Относительно послания Плиния Младшего Траяну Робертсон соглашается с мнением С. И. Ковалева в том отношении, что этот отрывок ничего не дает для рассматриваемого вопроса. Но зато он решительно отклоняет тезис своего оппонента относительно того, что Иосиф Флавий, который ближе всего стоял по своему происхождению и деятельности к Палестине эпохи возникновения христианства, ничего не знал о нем. «Несомненно одно, — пишет он, — если Иосиф все же дал враждебное описание первоначального христианства, то христиане после прихода к власти должны были уничтожить эти строки, как они уничтожили все антихристианские произведения Цельса… Порфирия, Гиерокла, Юлиана, а возможно, еще многих других, о ком мы не знаем». Он также полемизирует с тезисом о внепалестинском происхождении христианства, утверждая, что весь круг имеющихся материалов указывает как раз на Палестину.

Наконец, Робертсон еще раз ссылается на доводы, приводимые им в книге. Хотя Талмуд не является историческим произведением и состав его пестр и хронологически разнороден, там можно встретить отдельные упоминания имени Иисуса Назарянина. Робертсон считает особенно ценным упоминание имени Иисуса Назарянина в эпизоде, связанном с известным законоучителем равви Акибой, деятельность которого относится к концу I — началу II в. н. э. Он считает, что упоминавшийся там эпизод может восходить ко времени самого Иисуса.

Далее Робертсон ссылается и на то, «что ни один из античных авторов, высказывания которых нам известны, не сомневается в историческом существовании Иисуса»: Плиний говорит, что христиане Вифинии «воспевали… Христа, как бога», Лукиан называет Христа «распятым мудрецом», Цельс считает Иисуса «вождем мятежа», Гиерокл описывает Иисуса как разбойника, возглавлявшего шайку в 90 человек (реминисценции III в. о каких-то смутах, связанных с его именем). «Все дошедшие до нас свидетельства евреев и язычников, — заключает А. Робертсон, — равно как и доказательства, вытекающие из самого текста синоптических евангелий, говорят против теории мифа в ее чистом виде (разрядка моя. — М. К.), хотя это не может умалить важности вклада, который эта теория должна будет внести во всякое правильное решение».

Наконец, А. Робертсон останавливается на вопросах датировки раннехристианской литературы. Следует заметить, что упомянутая выше схема относительной хронологии новозаветных произведений сыграла важную роль в их научной критике. Исторически ее достоинство — в самом подходе и этим вопросам и, в частности, в том, что, будучи основана на внутреннем анализе новозаветных произведений и других научных методах, она способствовала развенчанию церковной хронологии. Многие выводы, основанные на таких приемах исследования, сделались общепризнанными. Так, считают, что евангелие от Марка старше евангелия от Матфея, хотя в церковном каноне первым стоит Матфей. То же можно сказать и относительно составных частей одного и того же новозаветного произведения. Критический анализ выявил разновременность и разнородность многих из этих частей, хронологическую непоследовательность их размещения и т. п.

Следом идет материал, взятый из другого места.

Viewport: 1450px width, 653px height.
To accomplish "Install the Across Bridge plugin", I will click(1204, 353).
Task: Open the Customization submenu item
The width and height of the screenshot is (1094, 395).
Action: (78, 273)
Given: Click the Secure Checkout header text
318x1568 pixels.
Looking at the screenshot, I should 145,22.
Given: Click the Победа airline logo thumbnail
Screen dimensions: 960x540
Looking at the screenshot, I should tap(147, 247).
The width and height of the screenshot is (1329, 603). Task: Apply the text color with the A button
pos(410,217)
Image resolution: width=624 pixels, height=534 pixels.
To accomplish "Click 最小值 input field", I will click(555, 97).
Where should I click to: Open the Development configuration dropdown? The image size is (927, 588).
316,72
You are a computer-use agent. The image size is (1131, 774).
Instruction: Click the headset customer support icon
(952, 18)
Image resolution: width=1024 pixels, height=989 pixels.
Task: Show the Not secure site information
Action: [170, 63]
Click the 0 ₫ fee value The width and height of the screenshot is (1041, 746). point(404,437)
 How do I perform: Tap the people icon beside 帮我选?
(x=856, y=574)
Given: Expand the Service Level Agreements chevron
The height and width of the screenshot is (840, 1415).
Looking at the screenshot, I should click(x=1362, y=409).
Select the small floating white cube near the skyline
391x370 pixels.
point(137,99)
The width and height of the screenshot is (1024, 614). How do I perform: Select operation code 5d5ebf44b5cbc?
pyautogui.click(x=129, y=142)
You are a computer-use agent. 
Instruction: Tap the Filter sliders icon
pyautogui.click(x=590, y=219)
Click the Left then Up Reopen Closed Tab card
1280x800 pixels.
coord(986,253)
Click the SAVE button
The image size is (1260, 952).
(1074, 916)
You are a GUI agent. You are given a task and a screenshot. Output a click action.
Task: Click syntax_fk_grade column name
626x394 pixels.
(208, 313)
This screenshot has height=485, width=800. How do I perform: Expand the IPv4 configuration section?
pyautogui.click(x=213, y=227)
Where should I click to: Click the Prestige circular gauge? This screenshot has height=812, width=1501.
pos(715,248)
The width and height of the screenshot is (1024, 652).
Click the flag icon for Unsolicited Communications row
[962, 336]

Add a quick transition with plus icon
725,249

Вместе с тем необходимо иметь в виду, что в рамках этого общего подхода к критике новозаветных текстов пока еще возможны различные решения некоторых конкретных и частных вопросов. И хронологическая цепочка: Апокалипсис — четыре ранних Послания Павла — евангелия — Деяния, которой придерживается ряд известных исследователей, является лишь одной из научных гипотез. Согласно же схеме Робертсона, хронологический ряд составляют: во-первых, подлинные части Посланий Павла, которые он связывает с «мы» — отрывками в Деяниях апостолов. Затем некоторые древнейшие части Апокалипсиса. За ним «первоевангелие», под которым Робертсон подразумевает какое-то утраченное произведение, послужившее основой синоптических евангелий. Что касается канонических евангелий в их современном виде, то Робертсон датирует их временем от 70-х годов I в. н. э. до середины II в. н. э., «когда были добавлены последние штрихи и каноническое четвероевангелие приняло окончательный вид». При таком хронологическом размещении новозаветных произведений теория «чистого мифа», т. е. эволюции образа евангельского Христа от апокалиптического Агнца к человеку, оказывается невозможной.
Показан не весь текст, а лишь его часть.